Records shown: Begin

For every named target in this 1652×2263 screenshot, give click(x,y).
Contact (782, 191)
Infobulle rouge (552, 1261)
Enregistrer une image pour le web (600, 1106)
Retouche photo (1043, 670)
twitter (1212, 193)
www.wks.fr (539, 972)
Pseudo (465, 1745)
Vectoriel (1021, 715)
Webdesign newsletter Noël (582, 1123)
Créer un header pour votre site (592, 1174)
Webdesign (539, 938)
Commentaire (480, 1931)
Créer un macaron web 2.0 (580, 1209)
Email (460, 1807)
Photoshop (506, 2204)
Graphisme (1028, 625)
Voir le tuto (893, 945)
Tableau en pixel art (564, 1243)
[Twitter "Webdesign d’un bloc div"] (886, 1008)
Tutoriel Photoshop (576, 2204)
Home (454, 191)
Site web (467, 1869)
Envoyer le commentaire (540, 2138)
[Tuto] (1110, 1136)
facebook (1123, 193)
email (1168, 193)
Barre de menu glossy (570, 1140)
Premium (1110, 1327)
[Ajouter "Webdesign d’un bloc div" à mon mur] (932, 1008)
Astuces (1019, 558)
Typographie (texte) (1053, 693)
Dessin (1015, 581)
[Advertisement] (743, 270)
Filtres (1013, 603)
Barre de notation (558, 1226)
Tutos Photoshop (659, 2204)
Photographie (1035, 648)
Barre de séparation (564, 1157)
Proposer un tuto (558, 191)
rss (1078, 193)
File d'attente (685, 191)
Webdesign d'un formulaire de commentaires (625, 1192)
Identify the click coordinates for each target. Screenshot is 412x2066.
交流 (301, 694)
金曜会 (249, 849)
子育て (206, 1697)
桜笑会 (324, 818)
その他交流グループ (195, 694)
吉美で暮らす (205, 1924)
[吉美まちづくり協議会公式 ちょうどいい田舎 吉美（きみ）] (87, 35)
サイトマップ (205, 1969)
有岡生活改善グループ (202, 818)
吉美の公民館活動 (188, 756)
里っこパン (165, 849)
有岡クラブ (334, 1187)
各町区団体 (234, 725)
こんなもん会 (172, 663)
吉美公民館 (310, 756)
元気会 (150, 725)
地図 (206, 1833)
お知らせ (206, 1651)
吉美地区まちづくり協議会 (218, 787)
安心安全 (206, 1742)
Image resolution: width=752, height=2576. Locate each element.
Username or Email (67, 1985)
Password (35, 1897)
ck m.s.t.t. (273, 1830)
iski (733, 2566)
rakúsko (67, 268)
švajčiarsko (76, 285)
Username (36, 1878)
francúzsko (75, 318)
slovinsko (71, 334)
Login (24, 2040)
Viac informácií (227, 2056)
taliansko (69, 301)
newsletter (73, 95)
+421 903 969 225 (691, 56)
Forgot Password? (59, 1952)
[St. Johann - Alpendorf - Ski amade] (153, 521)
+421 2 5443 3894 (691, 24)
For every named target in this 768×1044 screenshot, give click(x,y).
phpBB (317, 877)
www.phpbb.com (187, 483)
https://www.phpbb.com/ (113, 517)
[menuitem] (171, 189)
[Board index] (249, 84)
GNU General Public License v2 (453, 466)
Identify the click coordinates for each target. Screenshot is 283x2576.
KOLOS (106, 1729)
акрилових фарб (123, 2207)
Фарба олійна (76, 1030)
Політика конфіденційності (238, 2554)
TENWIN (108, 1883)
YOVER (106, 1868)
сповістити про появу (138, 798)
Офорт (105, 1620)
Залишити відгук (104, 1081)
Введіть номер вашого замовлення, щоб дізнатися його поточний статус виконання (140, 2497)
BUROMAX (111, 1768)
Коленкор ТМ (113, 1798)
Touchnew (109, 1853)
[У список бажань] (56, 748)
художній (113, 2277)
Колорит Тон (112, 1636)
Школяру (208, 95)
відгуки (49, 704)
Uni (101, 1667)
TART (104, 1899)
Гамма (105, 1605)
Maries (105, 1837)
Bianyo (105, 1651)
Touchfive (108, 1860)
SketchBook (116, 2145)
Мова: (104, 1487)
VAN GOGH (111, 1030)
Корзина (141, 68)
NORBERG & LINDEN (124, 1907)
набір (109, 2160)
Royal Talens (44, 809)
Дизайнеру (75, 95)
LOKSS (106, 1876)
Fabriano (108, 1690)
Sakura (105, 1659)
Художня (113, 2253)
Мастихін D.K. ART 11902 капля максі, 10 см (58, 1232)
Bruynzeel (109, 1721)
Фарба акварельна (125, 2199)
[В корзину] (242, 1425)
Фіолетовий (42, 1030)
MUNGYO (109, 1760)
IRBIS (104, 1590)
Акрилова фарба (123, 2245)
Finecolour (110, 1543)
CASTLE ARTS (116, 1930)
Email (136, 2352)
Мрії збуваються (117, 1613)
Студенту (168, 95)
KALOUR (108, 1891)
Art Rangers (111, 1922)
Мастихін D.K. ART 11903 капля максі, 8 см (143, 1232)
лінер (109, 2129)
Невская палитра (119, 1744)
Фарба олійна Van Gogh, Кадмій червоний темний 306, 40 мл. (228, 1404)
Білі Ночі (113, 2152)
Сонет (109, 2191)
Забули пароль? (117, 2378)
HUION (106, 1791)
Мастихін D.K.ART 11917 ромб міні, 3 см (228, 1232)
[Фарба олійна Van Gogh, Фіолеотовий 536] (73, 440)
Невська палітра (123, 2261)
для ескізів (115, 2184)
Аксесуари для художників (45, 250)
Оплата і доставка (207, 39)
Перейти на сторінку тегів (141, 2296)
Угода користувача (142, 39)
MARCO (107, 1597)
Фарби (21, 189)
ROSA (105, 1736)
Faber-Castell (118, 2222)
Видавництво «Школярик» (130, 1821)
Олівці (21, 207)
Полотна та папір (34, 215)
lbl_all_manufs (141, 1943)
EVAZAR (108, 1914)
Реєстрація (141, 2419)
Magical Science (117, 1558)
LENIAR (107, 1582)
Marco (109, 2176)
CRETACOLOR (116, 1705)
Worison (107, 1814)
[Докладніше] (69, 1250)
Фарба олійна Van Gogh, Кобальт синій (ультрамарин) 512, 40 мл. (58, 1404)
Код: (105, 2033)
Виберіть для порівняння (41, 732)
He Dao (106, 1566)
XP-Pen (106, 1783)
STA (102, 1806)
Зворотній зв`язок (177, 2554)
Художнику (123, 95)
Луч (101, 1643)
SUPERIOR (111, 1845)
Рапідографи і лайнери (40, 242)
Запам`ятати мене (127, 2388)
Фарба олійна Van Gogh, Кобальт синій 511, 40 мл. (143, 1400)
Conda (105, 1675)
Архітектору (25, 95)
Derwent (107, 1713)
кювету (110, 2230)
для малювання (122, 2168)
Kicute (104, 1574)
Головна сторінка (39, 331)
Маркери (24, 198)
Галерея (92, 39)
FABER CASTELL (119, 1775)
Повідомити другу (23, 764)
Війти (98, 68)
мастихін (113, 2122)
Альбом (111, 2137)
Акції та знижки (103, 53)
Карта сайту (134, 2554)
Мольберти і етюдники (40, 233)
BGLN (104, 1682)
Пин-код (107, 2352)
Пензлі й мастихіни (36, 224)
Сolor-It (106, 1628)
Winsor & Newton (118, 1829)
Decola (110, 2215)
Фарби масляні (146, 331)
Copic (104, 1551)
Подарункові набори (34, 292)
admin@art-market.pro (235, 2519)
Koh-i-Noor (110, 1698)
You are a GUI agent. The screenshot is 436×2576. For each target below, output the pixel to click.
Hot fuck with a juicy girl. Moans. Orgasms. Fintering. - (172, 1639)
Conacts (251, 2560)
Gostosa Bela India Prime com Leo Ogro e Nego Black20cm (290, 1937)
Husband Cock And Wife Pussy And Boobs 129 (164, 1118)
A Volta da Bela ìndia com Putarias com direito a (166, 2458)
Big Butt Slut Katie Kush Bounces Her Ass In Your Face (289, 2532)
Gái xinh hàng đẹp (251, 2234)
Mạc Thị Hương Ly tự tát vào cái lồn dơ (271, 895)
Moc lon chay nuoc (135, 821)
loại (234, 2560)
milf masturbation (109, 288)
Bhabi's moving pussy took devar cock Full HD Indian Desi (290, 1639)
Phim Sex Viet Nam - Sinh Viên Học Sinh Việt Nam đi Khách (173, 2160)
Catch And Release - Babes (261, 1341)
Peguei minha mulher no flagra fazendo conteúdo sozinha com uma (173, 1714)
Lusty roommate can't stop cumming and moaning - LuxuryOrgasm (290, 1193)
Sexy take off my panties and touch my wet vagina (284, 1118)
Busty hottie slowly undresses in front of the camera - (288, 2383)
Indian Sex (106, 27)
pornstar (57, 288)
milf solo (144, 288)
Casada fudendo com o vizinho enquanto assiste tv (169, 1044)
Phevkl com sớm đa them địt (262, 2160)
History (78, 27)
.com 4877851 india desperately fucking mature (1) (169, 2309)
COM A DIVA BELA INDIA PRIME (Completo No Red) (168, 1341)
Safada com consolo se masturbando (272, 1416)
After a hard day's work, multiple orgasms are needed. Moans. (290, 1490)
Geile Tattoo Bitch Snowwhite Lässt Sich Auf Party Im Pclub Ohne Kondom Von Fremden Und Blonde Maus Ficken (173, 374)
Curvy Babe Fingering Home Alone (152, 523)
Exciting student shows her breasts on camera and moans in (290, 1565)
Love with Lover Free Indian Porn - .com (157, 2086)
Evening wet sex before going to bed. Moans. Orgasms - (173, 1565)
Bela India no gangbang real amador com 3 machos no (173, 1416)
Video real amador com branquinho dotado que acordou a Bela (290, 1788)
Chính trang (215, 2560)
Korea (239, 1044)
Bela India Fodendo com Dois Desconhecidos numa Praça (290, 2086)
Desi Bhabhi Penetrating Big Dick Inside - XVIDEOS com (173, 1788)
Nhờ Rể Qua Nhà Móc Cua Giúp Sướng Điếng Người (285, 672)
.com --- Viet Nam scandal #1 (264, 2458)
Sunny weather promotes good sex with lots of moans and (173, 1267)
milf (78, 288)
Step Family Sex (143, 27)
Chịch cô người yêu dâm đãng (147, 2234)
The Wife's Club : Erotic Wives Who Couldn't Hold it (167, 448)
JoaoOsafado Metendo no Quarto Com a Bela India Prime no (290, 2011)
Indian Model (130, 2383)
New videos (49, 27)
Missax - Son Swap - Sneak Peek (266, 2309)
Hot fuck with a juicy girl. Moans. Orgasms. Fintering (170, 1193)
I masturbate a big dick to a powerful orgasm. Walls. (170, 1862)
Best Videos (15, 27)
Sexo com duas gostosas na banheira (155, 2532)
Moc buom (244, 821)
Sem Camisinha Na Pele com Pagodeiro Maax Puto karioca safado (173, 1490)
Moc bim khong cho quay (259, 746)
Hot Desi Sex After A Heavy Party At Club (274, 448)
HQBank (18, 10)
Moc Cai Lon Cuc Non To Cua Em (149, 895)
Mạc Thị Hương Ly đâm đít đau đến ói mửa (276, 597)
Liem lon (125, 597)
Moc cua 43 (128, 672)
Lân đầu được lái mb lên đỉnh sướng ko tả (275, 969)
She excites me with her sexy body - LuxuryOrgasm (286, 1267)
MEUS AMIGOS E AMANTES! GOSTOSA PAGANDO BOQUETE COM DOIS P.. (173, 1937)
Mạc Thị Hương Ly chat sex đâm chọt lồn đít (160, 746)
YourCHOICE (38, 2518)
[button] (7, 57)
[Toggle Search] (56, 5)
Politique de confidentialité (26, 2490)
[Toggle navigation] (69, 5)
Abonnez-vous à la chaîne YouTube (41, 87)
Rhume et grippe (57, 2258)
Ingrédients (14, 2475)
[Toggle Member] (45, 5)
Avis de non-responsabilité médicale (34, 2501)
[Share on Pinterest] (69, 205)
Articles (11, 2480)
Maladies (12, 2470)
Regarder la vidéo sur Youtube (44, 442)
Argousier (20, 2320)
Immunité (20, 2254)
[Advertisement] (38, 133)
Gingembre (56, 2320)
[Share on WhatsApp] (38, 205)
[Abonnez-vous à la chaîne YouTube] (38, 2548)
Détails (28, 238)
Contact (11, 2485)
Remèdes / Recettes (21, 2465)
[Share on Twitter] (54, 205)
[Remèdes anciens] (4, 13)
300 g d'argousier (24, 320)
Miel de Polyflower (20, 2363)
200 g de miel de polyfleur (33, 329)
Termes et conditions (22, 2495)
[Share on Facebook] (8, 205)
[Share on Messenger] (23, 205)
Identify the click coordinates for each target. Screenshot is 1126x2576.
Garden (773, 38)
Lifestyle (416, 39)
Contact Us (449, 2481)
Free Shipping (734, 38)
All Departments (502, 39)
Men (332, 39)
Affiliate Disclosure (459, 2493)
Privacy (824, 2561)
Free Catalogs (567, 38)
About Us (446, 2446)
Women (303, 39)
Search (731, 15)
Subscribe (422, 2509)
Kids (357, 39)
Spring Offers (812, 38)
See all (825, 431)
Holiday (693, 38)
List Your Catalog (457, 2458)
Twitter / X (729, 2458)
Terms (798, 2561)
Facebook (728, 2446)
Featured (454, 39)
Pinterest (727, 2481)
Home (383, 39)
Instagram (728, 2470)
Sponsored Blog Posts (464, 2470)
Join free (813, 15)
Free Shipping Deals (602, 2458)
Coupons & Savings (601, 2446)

Records shown: End

_What to work on_. Please transcribe only the lines in the records above running from the line that has "taliansko (69, 301)" through the line that has "Фарба олійна Van Gogh, Кадмій", both included, exactly as they appear.

_Exercise answer_.
taliansko (69, 301)
newsletter (73, 95)
+421 903 969 225 (691, 56)
Forgot Password? (59, 1952)
[St. Johann - Alpendorf - Ski amade] (153, 521)
+421 2 5443 3894 (691, 24)
For every named target in this 768×1044 screenshot, give click(x,y).
phpBB (317, 877)
www.phpbb.com (187, 483)
https://www.phpbb.com/ (113, 517)
[menuitem] (171, 189)
[Board index] (249, 84)
GNU General Public License v2 (453, 466)
Identify the click coordinates for each target. Screenshot is 283x2576.
KOLOS (106, 1729)
акрилових фарб (123, 2207)
Фарба олійна (76, 1030)
Політика конфіденційності (238, 2554)
TENWIN (108, 1883)
YOVER (106, 1868)
сповістити про появу (138, 798)
Офорт (105, 1620)
Залишити відгук (104, 1081)
Введіть номер вашого замовлення, щоб дізнатися його поточний статус виконання (140, 2497)
BUROMAX (111, 1768)
Коленкор ТМ (113, 1798)
Touchnew (109, 1853)
[У список бажань] (56, 748)
художній (113, 2277)
Колорит Тон (112, 1636)
Школяру (208, 95)
відгуки (49, 704)
Uni (101, 1667)
TART (104, 1899)
Гамма (105, 1605)
Maries (105, 1837)
Bianyo (105, 1651)
Touchfive (108, 1860)
SketchBook (116, 2145)
Мова: (104, 1487)
VAN GOGH (111, 1030)
Корзина (141, 68)
NORBERG & LINDEN (124, 1907)
набір (109, 2160)
Royal Talens (44, 809)
Дизайнеру (75, 95)
LOKSS (106, 1876)
Fabriano (108, 1690)
Sakura (105, 1659)
Художня (113, 2253)
Мастихін D.K. ART 11902 капля максі, 10 см (58, 1232)
Bruynzeel (109, 1721)
Фарба акварельна (125, 2199)
[В корзину] (242, 1425)
Фіолетовий (42, 1030)
MUNGYO (109, 1760)
IRBIS (104, 1590)
Акрилова фарба (123, 2245)
Finecolour (110, 1543)
CASTLE ARTS (116, 1930)
Email (136, 2352)
Мрії збуваються (117, 1613)
Студенту (168, 95)
KALOUR (108, 1891)
Art Rangers (111, 1922)
Мастихін D.K. ART 11903 капля максі, 8 см (143, 1232)
лінер (109, 2129)
Невская палитра (119, 1744)
Фарба олійна Van Gogh, Кадмій червоний темний 306, 40 мл. (228, 1404)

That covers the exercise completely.